◆ **WHAT TO WORK ON**
Using the data below, copy each line that includes the word "will".

====

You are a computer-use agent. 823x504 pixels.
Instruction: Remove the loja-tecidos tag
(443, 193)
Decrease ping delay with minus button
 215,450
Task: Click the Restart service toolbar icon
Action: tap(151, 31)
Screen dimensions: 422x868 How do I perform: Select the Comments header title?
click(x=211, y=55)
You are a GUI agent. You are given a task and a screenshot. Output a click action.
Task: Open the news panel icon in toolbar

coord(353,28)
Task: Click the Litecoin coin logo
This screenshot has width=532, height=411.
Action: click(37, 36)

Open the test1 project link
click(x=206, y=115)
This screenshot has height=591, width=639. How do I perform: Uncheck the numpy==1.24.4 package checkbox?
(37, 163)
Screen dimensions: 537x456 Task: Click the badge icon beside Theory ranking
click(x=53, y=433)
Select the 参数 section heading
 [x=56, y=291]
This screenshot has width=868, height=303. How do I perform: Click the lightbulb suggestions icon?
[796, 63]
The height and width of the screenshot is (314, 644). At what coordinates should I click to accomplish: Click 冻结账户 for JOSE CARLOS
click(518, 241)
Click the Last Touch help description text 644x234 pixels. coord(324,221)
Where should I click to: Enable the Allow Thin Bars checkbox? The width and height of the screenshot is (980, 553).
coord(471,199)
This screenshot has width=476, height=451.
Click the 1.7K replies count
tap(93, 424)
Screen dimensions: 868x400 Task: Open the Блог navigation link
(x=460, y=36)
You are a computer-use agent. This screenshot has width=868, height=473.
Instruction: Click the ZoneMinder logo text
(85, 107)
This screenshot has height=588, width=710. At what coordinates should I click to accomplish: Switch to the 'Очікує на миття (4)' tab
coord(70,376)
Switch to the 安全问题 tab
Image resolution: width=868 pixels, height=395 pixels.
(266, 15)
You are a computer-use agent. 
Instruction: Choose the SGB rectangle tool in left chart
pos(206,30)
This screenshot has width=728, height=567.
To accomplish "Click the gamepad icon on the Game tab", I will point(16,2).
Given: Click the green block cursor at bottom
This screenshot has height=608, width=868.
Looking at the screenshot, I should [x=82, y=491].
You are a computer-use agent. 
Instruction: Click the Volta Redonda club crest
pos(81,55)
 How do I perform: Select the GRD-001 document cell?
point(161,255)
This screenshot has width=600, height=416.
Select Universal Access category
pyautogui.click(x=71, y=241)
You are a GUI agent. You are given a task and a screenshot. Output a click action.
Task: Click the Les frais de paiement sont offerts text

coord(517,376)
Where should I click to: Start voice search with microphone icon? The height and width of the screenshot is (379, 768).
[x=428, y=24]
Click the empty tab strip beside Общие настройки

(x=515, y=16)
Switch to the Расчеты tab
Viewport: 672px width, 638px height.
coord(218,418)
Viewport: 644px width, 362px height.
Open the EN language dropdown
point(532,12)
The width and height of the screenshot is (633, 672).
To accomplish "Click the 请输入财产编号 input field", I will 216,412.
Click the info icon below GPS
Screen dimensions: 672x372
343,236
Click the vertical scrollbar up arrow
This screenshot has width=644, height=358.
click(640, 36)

====

◆ **FINISHED EXERCISE**
To accomplish "Click the gamepad icon on the Game tab", I will point(16,2).
To accomplish "Click the 请输入财产编号 input field", I will 216,412.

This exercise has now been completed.